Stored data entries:
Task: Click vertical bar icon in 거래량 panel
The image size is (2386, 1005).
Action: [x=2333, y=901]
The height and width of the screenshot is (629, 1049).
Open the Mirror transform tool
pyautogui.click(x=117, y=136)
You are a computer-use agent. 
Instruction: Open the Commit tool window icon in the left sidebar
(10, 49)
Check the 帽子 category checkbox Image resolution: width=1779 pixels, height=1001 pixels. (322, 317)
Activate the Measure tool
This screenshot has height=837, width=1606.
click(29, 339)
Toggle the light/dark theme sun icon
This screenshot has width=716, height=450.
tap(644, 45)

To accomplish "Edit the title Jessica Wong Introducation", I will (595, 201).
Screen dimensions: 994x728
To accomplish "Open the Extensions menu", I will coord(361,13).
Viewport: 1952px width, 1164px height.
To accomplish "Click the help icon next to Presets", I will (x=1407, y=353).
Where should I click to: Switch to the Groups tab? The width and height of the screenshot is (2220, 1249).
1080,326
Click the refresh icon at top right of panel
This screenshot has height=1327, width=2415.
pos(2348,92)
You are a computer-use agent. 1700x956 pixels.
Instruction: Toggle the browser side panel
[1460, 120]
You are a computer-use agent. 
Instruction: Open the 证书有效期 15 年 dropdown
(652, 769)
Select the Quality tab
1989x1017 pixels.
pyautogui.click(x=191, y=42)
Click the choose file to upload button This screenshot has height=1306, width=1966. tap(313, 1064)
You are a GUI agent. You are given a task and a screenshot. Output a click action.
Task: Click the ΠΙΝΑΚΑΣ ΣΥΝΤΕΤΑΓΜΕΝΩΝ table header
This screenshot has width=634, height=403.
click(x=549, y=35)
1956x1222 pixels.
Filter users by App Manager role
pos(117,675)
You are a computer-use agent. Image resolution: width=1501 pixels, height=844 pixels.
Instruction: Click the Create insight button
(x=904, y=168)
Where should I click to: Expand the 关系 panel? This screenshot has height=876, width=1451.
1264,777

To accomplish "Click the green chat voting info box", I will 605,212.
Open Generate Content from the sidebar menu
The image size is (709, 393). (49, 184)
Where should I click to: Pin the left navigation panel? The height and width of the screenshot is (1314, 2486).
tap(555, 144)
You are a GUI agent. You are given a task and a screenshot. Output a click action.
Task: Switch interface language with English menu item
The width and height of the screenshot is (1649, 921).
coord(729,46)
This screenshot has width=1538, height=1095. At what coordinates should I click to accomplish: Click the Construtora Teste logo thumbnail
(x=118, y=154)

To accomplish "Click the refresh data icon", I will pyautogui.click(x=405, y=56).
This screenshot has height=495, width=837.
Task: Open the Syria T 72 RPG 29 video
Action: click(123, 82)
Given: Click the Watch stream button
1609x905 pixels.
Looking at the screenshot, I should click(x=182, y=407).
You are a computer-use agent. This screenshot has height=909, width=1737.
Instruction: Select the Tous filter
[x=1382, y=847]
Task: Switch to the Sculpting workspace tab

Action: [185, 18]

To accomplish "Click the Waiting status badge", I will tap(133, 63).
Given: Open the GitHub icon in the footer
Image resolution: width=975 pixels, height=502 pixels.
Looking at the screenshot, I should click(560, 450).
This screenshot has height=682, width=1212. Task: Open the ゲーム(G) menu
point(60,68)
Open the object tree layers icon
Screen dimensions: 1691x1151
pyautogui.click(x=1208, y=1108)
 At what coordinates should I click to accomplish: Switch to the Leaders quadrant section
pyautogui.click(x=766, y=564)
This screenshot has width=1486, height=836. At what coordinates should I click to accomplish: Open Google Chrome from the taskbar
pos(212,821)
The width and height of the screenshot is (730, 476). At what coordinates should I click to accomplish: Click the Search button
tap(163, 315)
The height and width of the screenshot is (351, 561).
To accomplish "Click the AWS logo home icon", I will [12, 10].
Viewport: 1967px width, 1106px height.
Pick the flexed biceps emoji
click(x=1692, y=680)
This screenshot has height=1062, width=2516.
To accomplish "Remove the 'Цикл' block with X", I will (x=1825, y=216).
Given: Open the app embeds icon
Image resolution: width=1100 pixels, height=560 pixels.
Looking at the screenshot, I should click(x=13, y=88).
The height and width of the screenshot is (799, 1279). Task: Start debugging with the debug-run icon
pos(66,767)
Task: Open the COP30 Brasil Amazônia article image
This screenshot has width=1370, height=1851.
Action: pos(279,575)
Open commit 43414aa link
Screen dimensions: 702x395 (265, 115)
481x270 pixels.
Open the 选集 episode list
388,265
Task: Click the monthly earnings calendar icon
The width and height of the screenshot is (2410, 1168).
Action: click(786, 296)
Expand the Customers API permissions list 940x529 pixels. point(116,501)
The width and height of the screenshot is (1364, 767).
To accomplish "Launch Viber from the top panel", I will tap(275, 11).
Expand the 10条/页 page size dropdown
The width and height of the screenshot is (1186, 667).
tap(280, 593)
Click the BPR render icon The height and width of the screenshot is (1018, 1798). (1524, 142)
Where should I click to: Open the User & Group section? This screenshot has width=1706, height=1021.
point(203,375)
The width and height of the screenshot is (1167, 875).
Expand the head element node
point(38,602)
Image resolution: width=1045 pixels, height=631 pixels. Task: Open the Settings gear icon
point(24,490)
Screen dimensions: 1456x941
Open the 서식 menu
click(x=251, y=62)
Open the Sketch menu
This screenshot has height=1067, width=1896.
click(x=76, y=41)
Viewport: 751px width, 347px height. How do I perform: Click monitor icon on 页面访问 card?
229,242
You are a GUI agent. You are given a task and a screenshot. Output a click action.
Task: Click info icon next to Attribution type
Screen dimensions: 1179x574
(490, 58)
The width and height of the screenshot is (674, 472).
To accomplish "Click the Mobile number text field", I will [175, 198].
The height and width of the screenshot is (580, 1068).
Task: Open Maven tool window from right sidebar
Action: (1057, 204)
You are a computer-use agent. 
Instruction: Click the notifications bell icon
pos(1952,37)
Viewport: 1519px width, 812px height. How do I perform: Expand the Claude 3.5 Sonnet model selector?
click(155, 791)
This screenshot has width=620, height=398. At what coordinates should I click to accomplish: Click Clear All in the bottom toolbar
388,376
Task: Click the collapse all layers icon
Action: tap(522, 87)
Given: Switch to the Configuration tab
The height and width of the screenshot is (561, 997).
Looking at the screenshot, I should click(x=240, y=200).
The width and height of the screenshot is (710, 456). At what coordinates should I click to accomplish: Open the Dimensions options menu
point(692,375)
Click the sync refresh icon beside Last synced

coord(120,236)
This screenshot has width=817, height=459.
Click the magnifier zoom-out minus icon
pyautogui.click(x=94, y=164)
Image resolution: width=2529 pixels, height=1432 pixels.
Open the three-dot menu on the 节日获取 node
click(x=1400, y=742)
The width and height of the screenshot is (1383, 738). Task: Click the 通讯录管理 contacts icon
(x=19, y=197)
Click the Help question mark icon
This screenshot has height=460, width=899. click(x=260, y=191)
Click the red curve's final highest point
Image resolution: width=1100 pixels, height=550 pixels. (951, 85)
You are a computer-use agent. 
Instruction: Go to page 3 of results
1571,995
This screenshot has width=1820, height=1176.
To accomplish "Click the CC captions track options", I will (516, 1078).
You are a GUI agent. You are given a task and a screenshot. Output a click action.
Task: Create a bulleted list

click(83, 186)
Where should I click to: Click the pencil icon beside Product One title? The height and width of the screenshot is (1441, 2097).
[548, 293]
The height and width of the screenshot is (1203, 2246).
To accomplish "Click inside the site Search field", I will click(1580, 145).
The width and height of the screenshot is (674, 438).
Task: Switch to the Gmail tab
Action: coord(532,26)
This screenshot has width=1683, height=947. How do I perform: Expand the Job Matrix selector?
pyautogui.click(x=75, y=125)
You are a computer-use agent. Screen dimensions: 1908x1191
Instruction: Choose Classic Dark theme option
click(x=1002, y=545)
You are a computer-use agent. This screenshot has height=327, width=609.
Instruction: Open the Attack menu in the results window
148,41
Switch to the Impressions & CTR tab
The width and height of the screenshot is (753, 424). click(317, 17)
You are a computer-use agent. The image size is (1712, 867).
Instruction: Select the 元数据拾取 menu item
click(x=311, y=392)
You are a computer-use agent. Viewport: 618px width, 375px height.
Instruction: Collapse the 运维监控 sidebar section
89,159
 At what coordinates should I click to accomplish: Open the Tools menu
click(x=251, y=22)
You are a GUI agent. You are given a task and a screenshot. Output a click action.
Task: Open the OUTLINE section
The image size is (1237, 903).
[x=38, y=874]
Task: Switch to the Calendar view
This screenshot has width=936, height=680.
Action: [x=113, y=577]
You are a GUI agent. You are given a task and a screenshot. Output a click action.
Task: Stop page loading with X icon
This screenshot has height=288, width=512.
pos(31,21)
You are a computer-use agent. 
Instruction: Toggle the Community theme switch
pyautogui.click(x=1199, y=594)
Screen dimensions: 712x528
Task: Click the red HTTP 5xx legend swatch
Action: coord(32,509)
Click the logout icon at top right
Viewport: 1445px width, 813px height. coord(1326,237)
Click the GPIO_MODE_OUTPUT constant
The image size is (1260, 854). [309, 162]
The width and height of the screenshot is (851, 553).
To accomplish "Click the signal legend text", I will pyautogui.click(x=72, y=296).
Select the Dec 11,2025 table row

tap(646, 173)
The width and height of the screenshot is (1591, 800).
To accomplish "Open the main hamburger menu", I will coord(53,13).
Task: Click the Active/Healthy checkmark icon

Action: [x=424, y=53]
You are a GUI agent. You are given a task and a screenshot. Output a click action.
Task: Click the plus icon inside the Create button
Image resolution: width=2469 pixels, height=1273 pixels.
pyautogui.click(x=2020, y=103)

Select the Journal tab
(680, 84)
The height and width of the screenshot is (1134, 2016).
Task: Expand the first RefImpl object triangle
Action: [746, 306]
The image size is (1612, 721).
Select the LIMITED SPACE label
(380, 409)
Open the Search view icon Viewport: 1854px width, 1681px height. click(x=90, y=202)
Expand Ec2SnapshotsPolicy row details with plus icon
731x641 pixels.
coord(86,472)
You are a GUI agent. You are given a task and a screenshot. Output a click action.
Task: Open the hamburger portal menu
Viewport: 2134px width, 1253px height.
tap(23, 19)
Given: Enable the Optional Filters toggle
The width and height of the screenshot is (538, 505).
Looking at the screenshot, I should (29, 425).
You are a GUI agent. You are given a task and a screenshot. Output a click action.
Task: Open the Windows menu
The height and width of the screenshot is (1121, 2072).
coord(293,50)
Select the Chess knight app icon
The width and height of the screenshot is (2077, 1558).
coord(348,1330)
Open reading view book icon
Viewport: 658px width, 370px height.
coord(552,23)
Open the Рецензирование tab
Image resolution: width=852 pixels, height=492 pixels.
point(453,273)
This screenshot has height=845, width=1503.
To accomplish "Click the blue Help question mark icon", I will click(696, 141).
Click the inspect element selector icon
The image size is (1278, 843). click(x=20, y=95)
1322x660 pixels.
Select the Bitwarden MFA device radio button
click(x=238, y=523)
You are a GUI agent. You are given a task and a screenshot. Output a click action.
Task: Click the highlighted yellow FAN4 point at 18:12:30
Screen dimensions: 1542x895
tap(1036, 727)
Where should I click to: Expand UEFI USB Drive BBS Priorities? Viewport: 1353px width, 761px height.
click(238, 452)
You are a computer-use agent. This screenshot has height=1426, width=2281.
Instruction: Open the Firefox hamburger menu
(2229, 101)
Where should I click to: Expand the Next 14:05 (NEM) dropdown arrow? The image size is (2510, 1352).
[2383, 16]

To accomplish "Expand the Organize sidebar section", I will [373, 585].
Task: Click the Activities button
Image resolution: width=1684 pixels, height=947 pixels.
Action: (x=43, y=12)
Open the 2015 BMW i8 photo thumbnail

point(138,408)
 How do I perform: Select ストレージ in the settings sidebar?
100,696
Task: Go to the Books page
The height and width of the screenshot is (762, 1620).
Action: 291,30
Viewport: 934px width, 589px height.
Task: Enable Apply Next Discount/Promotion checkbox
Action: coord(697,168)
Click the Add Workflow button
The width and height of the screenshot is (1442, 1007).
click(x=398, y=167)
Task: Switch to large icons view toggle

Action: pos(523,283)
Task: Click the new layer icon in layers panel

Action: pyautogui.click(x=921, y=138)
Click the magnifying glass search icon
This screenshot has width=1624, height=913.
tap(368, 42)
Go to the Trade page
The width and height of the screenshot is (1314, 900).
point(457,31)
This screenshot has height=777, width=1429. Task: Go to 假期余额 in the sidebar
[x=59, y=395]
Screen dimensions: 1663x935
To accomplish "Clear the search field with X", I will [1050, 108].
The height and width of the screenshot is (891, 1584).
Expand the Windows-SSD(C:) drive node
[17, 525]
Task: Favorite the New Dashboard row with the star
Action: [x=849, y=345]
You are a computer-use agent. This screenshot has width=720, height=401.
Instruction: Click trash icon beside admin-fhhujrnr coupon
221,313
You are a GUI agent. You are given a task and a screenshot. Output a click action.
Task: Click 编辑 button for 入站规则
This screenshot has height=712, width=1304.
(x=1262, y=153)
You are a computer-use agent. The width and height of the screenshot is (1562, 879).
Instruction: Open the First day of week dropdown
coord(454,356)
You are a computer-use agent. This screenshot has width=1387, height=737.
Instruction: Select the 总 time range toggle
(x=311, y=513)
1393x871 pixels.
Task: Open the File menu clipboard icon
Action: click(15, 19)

DESCRIPTION OF THE TASK: Work out how many lines of the entries include the word "plus", and respond with that number and nothing more.

THE COMPLETED TASK: 2